Learning Conditional Deformable Shape Templates for Brain Anatomy

Abstract

A brain template that describes the anatomical layout of an "average" brain is an essential building block of neuroimage analysis pipelines. However, a single template is often not sufficient to fully capture the variability in a heterogeneous population. Brain structures have very different shapes and sizes in different clinical and demographic groups. In this paper, we develop a novel neural network model that captures this morphometric variability. Our model learns to compute an attribute-specific spatial deformation that warps a brain template. We train this model on individual brain MRI segmentations in an end-to-end fashion, allowing for fast inference during testing. We demonstrate the ability of our model to deform a brain template given a wide range of ages, presence of disease and different sexes. Detailed qualitative and quantitative experiments are provided in order to demonstrate the flexibility of our model. Finally, we study the surface of the deformed template's hippocampus to show how our model can be used for shape analysis.

Requirements

The code was tested on:

  • python 3.6
  • pytorch 1.1
  • torchvision 0.3.0
  • scikit-image 0.16.2
  • scikit-learn 0.19.1
  • matplotlib 3.0.2
  • numpy 1.15.4
  • tqdm 4.38.0

Instruction

Prepocessing

T1-weighted 3D brain MRI scans was preprocessed using FreeSurfer [1]. This includes skull stripping, bias-field correction, intensity normalization, affine registration to Talairach space, and resampling to 1 mm3 isotropic resolution. The original images had a shape of 256x256x256, which was futher cut using ((48, 48), (31, 33), (3, 29)) along the sides to elimate empty space.

We provide some example OASIS [2] volumes in ./files/ with their respective segmentations. The labels legend can be found in the FreeSurfer webpage. We also provide the probabilistic atlas that we used in the same folder. Check functions/dataset.py for further details on how we convert these numpy files into torch tensor.

Training

To train our network from scratch, run python main.py 0 1 --use_dice The section Load Data and Getting idx should be customized for your dataset. We provide few preprocessed example in this code. The phenotype file ./files/phenotype.csv should contain 3 columns (M/F, Age and CDR). CDR represent the presence of Alzheimer's (0-healthy, 1-Alzheimer's).

Evaluation

We provide a set of pretrained weights and a method to evaluate the model. Run python eval_healthy_female_age_progression.py 0 ./files/weights.pth.tar.

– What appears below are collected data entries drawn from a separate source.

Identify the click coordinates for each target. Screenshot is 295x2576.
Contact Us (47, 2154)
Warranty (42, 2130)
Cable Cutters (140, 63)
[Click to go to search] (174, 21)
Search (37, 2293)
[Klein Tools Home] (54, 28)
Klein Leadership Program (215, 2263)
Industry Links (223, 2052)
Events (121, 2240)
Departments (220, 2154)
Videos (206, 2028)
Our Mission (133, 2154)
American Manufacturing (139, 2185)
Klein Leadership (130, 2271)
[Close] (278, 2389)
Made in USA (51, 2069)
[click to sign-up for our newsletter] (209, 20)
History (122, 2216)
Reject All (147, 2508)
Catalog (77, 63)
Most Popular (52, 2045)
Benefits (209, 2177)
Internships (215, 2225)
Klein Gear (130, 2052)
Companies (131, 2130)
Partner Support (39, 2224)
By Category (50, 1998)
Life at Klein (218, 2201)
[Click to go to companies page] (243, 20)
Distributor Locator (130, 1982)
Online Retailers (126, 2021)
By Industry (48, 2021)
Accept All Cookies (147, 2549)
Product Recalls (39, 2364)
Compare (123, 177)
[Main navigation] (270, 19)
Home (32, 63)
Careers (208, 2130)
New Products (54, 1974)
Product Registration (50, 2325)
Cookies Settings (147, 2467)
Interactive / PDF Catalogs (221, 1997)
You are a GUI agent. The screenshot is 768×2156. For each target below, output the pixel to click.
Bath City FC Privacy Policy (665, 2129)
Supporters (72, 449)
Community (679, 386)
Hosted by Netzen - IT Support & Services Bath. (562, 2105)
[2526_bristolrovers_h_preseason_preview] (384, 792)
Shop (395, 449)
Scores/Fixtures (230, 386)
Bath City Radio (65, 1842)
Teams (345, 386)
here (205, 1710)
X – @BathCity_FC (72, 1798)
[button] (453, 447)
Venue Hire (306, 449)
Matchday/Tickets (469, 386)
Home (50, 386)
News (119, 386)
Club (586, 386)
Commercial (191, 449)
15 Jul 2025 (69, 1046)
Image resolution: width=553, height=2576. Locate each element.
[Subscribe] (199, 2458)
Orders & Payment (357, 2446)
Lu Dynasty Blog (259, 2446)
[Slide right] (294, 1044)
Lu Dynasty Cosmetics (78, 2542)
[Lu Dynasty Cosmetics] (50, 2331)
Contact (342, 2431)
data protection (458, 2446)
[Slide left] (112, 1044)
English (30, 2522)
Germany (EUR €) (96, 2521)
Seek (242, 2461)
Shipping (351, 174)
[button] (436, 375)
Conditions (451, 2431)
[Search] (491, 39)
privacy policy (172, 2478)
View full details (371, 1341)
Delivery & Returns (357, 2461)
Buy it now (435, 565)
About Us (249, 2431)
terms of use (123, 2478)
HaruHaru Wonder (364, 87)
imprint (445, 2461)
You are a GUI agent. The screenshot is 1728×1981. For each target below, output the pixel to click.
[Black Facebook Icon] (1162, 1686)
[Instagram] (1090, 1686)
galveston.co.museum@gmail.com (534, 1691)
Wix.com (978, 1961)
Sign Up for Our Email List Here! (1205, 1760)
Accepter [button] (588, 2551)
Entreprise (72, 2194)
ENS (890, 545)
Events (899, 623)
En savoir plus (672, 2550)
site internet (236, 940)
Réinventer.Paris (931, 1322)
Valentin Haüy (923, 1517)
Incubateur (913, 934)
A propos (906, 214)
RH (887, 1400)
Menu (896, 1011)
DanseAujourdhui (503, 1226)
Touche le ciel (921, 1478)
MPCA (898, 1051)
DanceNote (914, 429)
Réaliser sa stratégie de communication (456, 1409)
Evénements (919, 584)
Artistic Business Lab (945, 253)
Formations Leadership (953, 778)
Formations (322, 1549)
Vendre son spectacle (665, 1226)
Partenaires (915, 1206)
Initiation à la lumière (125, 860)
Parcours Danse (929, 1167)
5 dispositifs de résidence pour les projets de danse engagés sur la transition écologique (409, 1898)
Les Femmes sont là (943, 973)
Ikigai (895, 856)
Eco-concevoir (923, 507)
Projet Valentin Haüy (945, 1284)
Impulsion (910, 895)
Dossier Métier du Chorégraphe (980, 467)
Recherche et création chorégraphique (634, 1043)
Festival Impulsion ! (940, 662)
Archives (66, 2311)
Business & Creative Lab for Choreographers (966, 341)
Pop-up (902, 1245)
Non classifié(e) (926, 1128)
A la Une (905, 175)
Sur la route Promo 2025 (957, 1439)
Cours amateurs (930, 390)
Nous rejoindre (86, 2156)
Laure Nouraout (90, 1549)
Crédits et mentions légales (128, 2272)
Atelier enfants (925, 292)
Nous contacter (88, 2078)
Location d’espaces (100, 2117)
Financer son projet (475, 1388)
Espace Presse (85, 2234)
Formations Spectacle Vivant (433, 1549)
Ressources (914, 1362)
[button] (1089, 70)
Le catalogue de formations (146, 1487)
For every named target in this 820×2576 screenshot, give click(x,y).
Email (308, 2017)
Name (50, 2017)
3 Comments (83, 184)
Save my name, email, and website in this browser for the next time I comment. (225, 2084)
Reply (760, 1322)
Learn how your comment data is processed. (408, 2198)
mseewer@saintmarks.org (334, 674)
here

This script deforms the template ./files/atlas.npz as a function of age as a healthy female. The input attributes can be found in ./files/female_age_attribute.npy. The first column is the sex (0-male, 1-female). The second column is the age and the last column is presence of disease (0-healthy, 1-Alzheimer's).

The scipt outputs numpy files corresponding to the deformed template at different ages. Each numpy file is shaped [1,n_regions,dim1,dim2,dim3], which represent the one-hot encoded deformed template with n_regions different brain regions.

Contact

Feel free to open an issue in github for any problems or questions.

References

[1] Bruce Fischl. Freesurfer. Neuroimage, 62(2):774–781, 2012

[2] Marcus et al. Open access series of imaging studies (OASIS): cross-sectional MRI data in young, middle aged, nondemented, and demented older adults. Journal of Cognitive Neuroscience, 2007.